[What is needed] Leaving out all pictures, transcribe exactly the lines between the line with "Select the Пистолеты weapon filter" and the last line of the records below, both included.

╭─ Material shown

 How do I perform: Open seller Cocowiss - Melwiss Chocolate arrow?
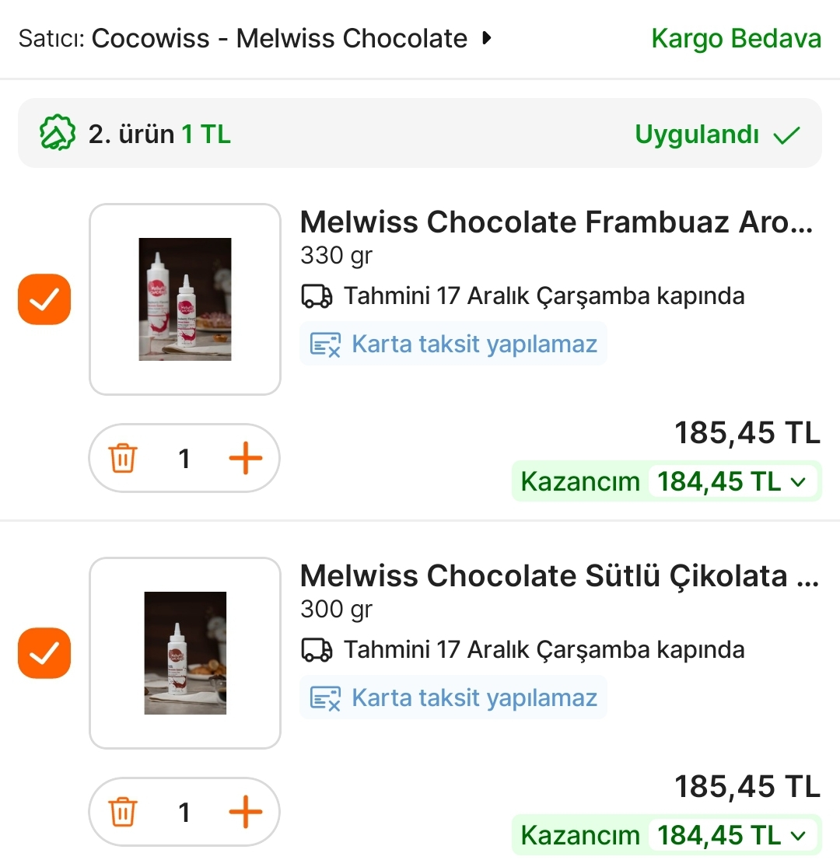pyautogui.click(x=488, y=38)
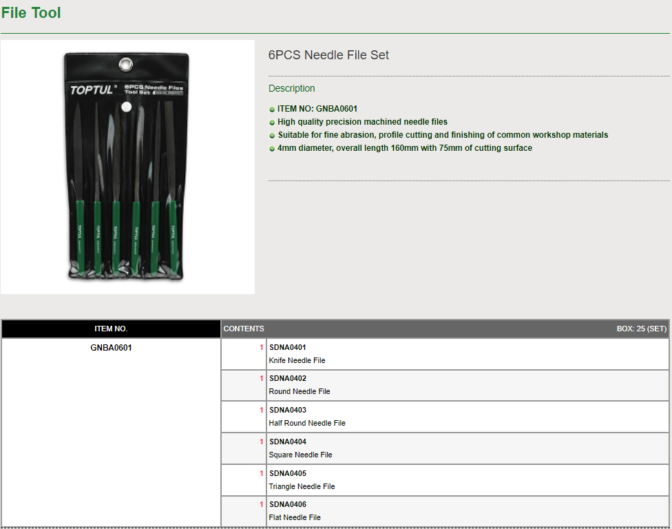Click bullet icon before 'Suitable for fine abrasion'
The width and height of the screenshot is (672, 529).
pyautogui.click(x=272, y=136)
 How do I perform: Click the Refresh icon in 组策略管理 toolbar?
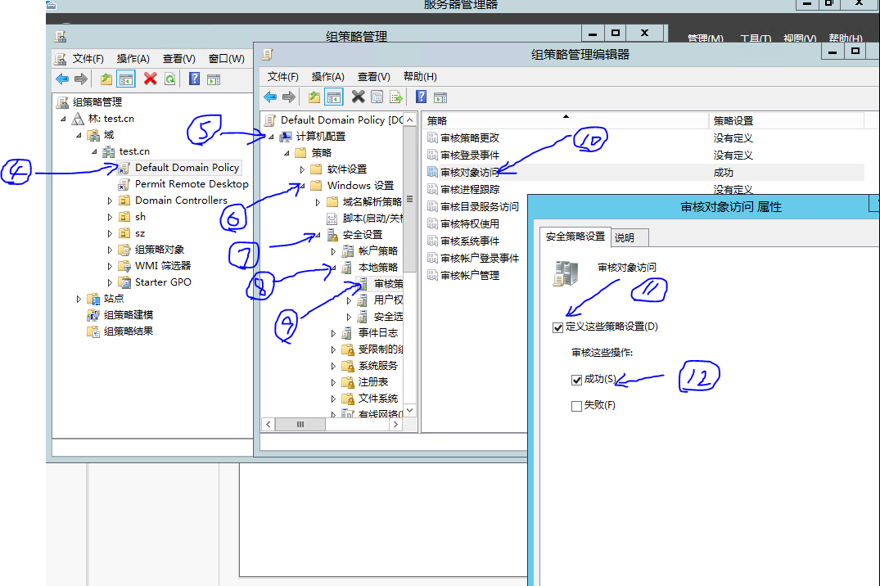click(170, 79)
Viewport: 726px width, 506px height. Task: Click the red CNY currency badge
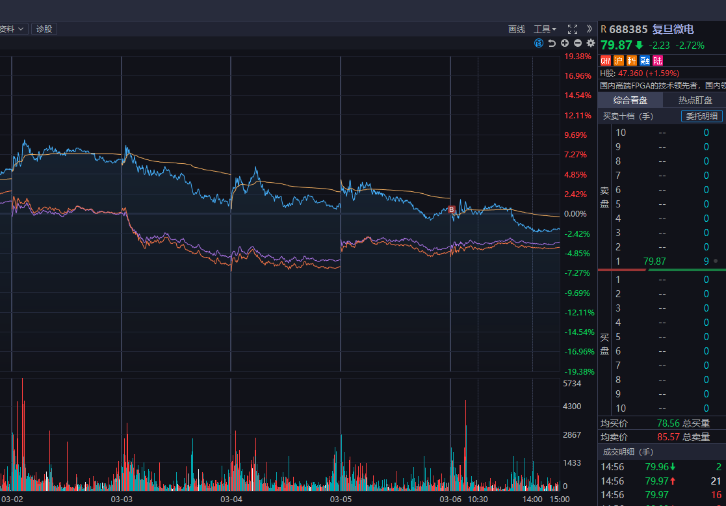point(605,60)
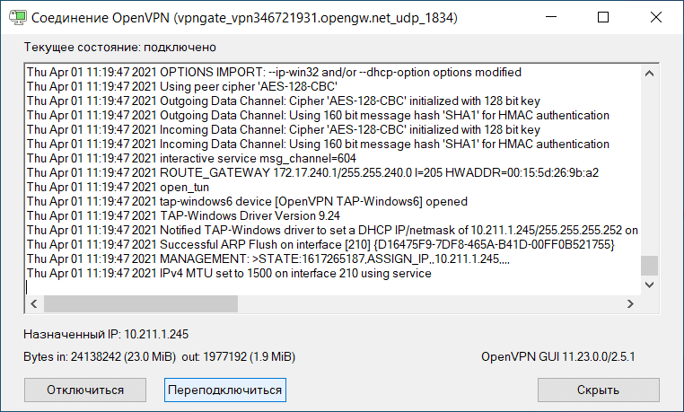Maximize the OpenVPN connection window
The width and height of the screenshot is (684, 412).
pos(604,17)
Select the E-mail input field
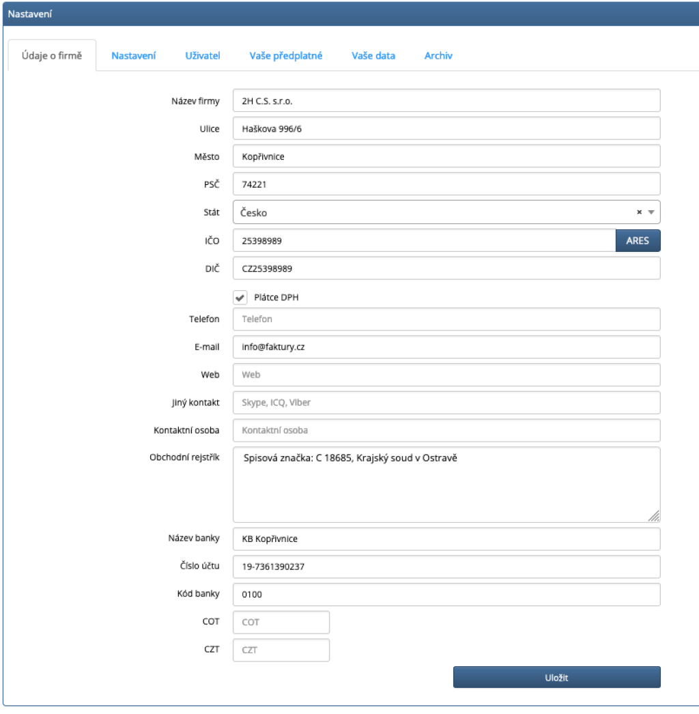 point(446,347)
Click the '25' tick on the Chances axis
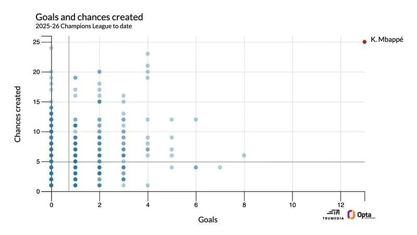417x235 pixels. tap(36, 42)
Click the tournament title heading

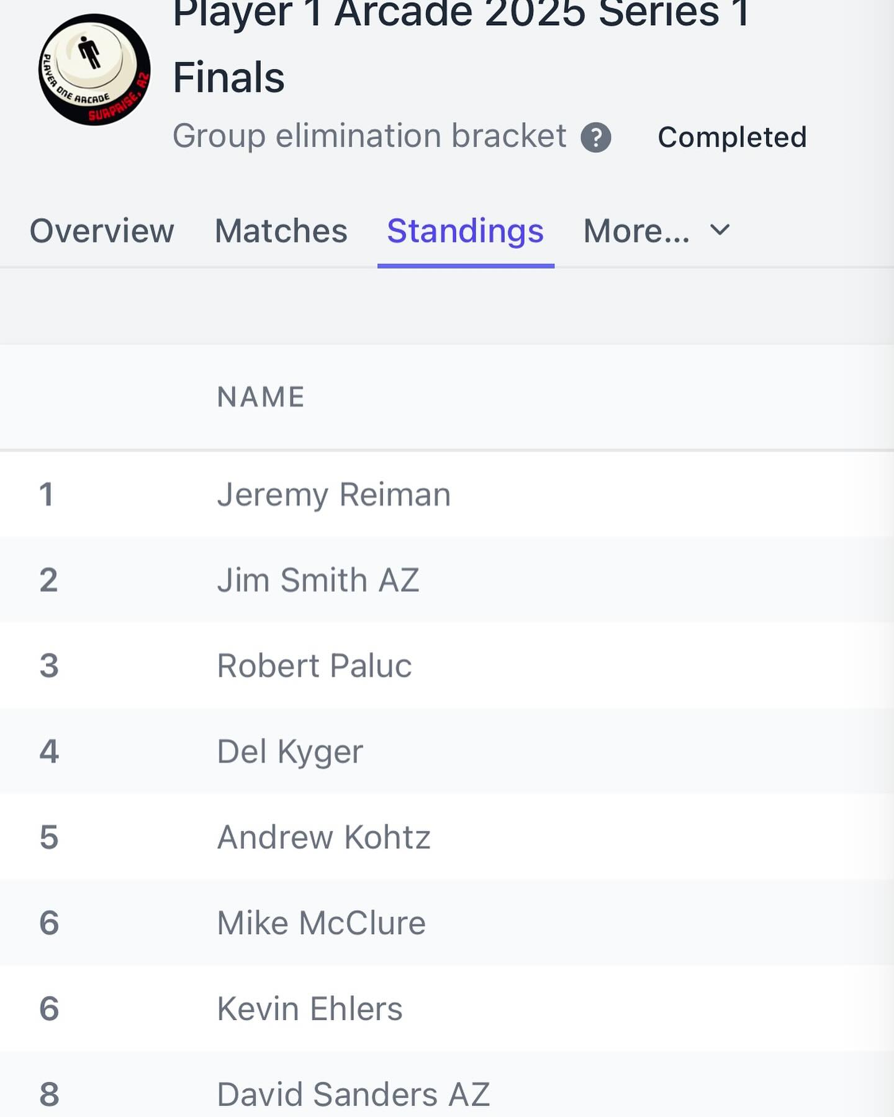click(x=461, y=47)
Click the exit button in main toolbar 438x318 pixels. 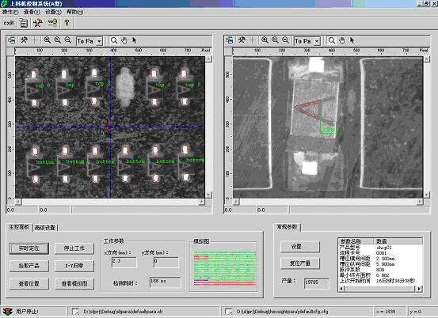click(9, 23)
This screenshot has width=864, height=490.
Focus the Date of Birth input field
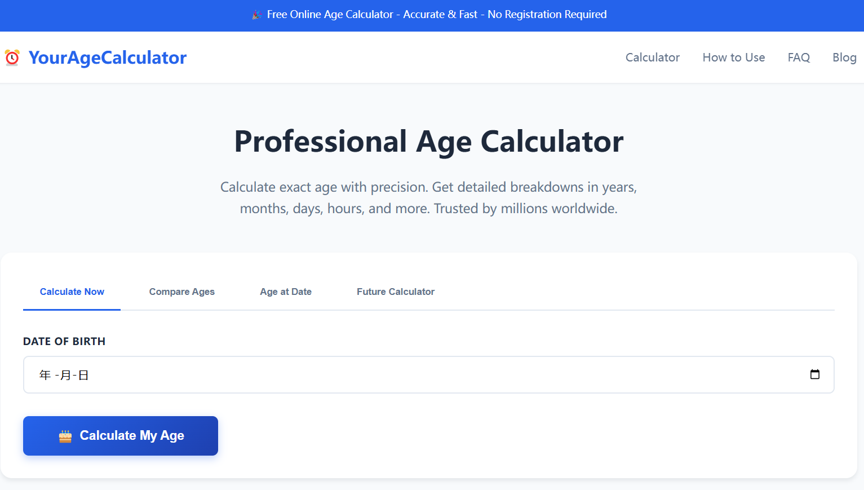[428, 374]
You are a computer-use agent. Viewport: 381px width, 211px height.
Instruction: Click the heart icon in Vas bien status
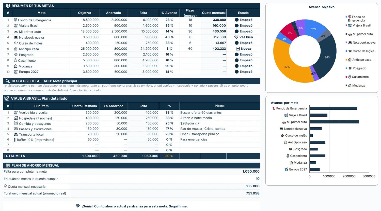pyautogui.click(x=236, y=37)
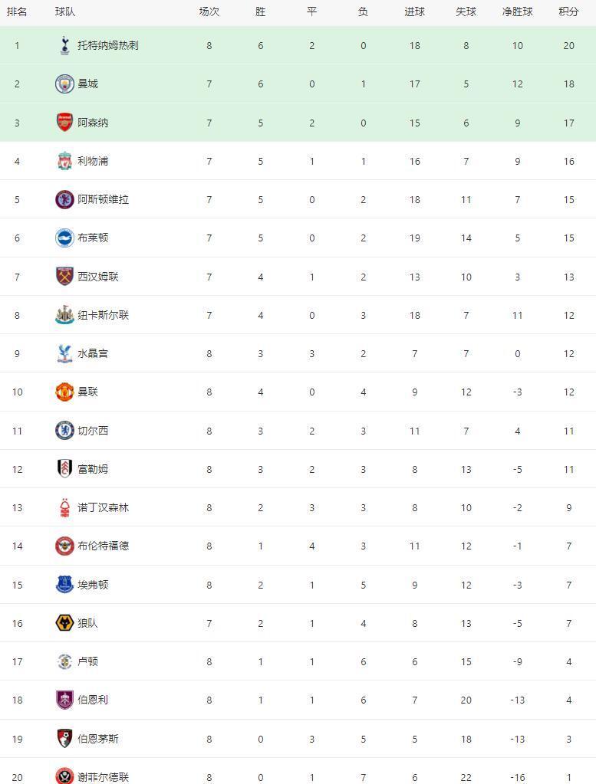Select the 谢菲尔德联 table row name

[x=103, y=776]
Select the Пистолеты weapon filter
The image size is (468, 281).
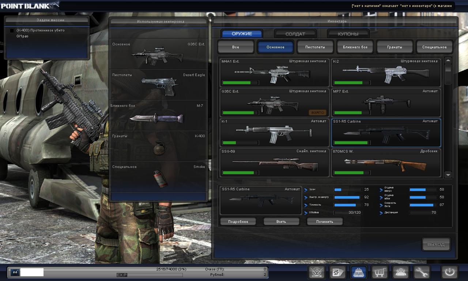pyautogui.click(x=315, y=47)
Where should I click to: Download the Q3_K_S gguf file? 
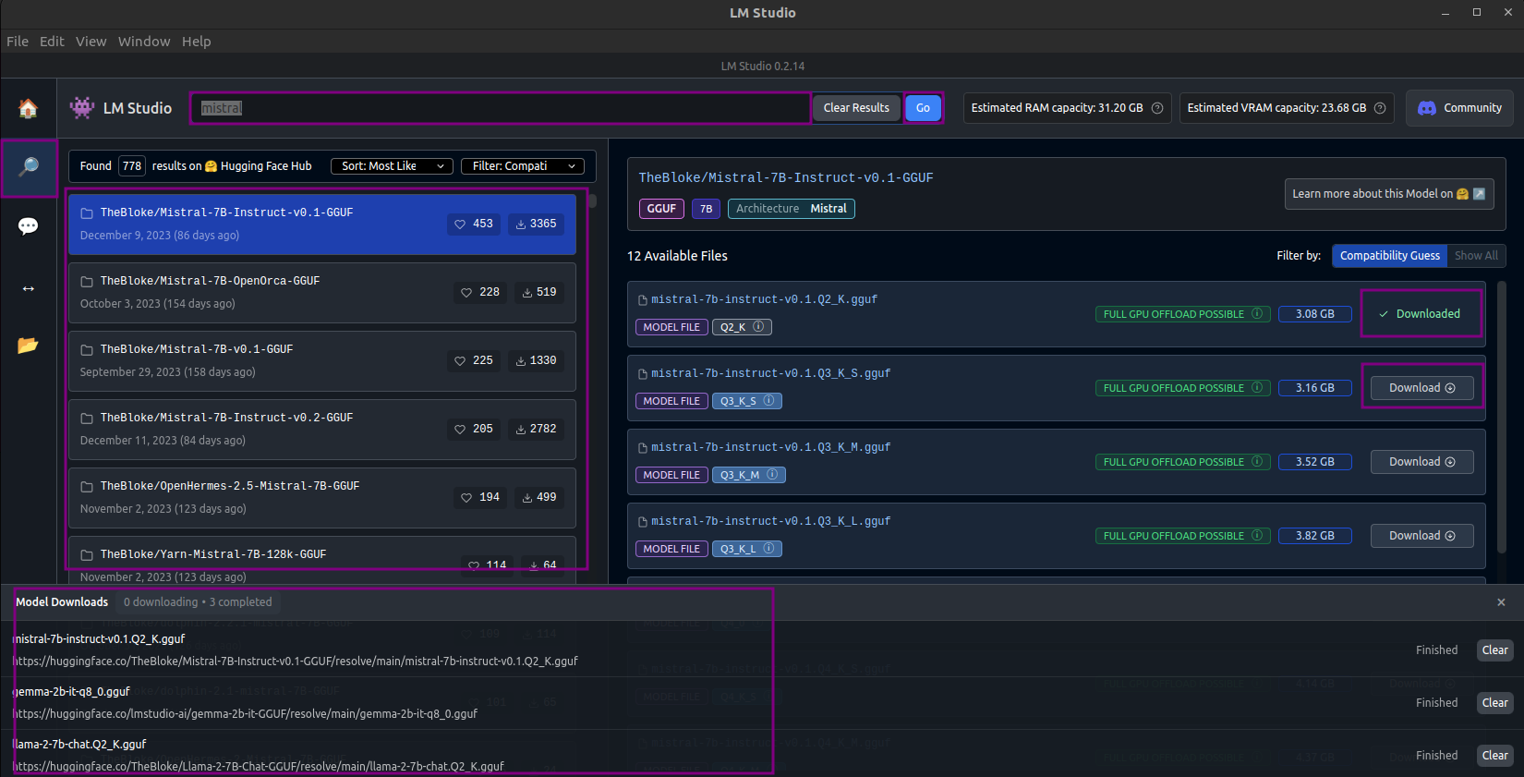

╰─

[Result for this exercise]
Select the Пистолеты weapon filter
The image size is (468, 281).
pyautogui.click(x=315, y=47)
Where should I click to: Download the Q3_K_S gguf file? 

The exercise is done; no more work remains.